Sticking with the hiring situation, if you notice that a recruiter only ever recommends hiring people with say the last name Pandit then ask them about it. A lot of times people are not ashamed of their views and will just straight up tell you that they could tell the other candidates were inferior because of their name.
But as somebody else mentioned, there is no silver bullet here. Racism varies from instance to instance. A solution to fix racism in hiring isn't going to fix red-lining. You need to be keeping an eye of things and looking for patterns that don't make sense for the given sample size.
What term would you use to encompass non-white folk?
Person of color is not for "non-white", see: east asians.
The question stands, then! What's your answer?
Why are you trying to divide people based on immutable characteristics anyhow?

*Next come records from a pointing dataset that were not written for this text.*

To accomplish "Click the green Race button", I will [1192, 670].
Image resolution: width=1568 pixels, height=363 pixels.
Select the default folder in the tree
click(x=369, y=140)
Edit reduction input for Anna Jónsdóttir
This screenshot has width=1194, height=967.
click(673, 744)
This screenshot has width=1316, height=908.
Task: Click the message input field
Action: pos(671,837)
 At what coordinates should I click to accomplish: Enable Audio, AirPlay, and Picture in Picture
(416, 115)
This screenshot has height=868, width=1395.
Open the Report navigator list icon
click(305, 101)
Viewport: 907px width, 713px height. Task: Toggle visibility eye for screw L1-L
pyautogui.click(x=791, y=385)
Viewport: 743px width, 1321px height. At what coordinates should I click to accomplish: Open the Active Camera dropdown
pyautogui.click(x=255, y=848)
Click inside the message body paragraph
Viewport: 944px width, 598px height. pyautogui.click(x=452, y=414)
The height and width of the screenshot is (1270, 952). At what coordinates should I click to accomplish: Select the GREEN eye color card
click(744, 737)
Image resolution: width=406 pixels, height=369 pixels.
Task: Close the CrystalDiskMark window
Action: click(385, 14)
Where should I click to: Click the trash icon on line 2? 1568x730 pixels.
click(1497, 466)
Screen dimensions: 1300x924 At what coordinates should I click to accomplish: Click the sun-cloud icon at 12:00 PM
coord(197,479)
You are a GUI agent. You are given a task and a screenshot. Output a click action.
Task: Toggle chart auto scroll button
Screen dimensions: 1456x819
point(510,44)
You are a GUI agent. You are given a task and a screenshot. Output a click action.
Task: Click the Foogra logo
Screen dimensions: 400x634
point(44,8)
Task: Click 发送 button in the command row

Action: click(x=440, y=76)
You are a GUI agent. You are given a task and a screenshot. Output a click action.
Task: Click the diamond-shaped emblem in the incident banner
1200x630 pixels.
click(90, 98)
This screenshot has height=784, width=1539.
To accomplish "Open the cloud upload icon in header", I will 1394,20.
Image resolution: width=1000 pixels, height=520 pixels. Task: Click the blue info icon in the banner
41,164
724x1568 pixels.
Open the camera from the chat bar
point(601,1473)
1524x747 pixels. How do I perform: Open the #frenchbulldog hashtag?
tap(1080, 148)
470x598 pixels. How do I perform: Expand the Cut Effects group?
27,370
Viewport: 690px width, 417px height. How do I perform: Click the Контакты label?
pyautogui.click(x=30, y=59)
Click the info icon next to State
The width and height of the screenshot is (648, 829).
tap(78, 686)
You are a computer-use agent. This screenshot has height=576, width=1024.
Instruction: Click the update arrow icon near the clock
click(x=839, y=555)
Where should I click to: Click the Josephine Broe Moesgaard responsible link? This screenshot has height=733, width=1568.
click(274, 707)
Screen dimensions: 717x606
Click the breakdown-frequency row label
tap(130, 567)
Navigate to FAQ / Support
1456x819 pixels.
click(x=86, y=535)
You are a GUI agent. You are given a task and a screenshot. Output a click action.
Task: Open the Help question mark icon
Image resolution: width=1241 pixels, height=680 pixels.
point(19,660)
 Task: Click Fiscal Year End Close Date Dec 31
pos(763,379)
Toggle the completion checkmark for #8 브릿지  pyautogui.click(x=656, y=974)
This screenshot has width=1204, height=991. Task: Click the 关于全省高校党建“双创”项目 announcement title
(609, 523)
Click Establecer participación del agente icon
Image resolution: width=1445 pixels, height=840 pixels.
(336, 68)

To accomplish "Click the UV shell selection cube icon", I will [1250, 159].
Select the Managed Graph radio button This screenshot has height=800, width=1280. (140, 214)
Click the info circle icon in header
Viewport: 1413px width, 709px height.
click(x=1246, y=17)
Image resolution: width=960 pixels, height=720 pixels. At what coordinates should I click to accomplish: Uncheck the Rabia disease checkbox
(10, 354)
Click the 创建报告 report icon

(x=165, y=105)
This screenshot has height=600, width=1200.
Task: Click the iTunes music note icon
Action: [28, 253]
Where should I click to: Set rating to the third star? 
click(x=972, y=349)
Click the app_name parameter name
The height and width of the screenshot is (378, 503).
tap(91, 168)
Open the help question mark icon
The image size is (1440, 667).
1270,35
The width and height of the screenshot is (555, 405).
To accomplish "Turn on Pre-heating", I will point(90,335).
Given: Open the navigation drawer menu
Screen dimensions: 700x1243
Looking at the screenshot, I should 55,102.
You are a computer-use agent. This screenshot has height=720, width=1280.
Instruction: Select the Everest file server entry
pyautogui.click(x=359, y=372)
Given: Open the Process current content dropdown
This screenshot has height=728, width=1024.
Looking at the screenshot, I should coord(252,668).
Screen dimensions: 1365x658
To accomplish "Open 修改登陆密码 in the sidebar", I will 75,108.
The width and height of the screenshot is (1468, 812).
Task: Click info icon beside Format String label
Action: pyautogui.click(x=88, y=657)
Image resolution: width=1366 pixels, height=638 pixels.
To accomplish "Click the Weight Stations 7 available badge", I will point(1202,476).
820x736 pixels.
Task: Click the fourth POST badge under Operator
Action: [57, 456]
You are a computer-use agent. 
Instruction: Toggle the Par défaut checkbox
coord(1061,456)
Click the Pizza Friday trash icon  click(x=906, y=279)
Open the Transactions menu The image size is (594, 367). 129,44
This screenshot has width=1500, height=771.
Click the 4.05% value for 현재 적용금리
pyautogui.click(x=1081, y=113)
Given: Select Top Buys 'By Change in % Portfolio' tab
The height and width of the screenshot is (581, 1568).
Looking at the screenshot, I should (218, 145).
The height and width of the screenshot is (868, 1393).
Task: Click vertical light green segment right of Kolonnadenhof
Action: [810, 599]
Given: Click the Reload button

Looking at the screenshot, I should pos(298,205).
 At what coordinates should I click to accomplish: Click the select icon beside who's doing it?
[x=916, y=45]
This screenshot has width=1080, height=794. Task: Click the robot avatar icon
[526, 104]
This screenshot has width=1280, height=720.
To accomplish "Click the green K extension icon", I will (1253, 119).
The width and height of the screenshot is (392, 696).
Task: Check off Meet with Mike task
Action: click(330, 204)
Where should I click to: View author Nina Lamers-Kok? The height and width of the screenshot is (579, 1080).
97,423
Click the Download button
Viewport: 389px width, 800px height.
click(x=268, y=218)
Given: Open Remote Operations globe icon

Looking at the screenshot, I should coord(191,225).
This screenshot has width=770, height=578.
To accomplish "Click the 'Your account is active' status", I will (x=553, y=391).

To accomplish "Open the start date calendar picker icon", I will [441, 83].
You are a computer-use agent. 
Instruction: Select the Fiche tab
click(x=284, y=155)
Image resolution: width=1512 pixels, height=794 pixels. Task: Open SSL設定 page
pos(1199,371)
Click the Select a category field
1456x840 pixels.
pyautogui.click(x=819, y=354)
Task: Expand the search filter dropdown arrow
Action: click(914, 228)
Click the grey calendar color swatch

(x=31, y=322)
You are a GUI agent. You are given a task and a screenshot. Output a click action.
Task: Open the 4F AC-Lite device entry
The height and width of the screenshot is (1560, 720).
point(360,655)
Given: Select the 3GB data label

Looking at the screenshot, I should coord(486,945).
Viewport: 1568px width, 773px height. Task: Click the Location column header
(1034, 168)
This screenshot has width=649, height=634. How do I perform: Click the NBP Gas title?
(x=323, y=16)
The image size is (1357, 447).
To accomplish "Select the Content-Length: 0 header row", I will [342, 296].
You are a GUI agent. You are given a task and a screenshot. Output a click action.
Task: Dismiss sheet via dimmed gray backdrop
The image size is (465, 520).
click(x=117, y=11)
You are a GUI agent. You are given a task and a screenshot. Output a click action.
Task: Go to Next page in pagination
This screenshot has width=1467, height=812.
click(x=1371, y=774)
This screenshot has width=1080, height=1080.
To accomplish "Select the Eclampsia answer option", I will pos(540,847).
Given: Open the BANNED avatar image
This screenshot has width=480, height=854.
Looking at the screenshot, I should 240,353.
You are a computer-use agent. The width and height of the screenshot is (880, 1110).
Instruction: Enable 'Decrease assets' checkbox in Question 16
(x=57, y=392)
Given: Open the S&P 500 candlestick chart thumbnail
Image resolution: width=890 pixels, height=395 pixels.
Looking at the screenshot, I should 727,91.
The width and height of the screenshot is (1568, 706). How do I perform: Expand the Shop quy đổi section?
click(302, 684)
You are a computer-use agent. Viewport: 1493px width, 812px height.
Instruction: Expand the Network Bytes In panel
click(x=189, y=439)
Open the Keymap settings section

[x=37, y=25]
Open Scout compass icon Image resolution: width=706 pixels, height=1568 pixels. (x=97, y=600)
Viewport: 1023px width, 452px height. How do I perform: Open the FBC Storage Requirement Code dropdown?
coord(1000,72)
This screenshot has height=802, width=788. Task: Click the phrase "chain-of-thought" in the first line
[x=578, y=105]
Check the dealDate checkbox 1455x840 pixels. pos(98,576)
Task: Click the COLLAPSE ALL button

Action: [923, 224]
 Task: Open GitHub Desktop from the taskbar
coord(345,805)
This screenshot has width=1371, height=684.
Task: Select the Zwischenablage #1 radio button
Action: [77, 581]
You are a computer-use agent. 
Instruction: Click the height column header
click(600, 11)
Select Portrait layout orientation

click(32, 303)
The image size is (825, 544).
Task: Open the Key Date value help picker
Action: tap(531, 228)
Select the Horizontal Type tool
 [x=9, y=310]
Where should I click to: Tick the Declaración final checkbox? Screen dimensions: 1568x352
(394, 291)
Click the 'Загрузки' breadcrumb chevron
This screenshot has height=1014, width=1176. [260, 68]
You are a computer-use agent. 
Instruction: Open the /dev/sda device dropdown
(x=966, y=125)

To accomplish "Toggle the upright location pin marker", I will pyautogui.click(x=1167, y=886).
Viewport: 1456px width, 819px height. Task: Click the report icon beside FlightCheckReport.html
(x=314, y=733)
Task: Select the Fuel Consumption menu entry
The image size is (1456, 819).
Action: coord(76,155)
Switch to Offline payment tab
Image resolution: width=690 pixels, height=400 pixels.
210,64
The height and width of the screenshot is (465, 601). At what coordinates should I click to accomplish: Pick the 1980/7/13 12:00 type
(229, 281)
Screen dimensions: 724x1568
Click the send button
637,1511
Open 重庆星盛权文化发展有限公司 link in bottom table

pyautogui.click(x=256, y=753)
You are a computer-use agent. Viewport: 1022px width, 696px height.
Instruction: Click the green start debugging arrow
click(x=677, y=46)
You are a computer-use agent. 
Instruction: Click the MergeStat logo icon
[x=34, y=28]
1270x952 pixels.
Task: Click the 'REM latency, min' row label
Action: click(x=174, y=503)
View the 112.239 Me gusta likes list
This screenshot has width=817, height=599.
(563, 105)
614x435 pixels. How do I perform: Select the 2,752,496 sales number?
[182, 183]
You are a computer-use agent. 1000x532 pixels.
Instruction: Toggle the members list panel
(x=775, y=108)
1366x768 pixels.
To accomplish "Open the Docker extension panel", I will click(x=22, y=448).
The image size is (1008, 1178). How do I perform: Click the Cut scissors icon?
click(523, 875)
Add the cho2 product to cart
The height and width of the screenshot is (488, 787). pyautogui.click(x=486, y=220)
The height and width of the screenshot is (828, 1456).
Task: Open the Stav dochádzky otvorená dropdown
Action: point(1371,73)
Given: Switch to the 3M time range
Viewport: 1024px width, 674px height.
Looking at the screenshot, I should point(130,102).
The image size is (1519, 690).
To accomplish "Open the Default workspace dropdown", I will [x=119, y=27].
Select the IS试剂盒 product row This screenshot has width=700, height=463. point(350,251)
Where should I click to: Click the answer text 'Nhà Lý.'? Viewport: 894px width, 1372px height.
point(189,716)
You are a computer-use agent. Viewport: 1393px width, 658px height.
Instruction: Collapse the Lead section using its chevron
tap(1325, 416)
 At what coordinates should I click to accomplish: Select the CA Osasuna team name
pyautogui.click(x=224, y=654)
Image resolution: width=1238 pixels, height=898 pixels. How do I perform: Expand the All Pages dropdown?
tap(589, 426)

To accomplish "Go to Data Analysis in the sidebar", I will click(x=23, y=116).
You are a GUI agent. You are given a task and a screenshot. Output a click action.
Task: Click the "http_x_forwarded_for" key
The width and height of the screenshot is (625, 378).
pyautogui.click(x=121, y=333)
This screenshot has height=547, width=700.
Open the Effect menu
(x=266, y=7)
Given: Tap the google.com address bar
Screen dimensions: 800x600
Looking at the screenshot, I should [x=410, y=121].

"People of color" is a broader term than "black people", and is meant to replace the (pretty widely accepted as) offensive "colored people", not "black people". I feel like it's useful to have a non-offensive phrase that means "nonwhites" without being defined in terms of white people, but maybe I'm just too woke to reason effectively ¯\_(ツ)_/¯
> phrase that means "nonwhites" without being defined in terms of white people
That does sound quite oxymoronic. (I’m not American.)
[flagged]
Could you please stop posting in the flamewar style and please stop using HN primarily for ideological battle? You've been doing these things repeatedly, they're not what this site is for, and they destroy what it is for.
If you wouldn't mind reviewing https://news.ycombinator.com/newsguidelines.html and taking the intended spirit of the site more to heart, we'd be grateful.
From the article:
>>Racism, for example, is a genuine problem. Not a problem on the scale that the woke believe it to be, but a genuine one.
pg, and many anti-woke crusaders, employ examples of performative anti-racism to undermine the necessity of genuine anti-racism altogether.
Is it the critics of performative anti-racism or the actual performers of performative anti-racism who are undermining anti-racism?
How do the critics divine the intention here? At a certain point, we're going to get to anything short of a riot being labelled virtue signaling. I'd like to avoid riots altogether.
Do people that love Chipotle actually hate burritos? It's Sturgeon's law all the way down.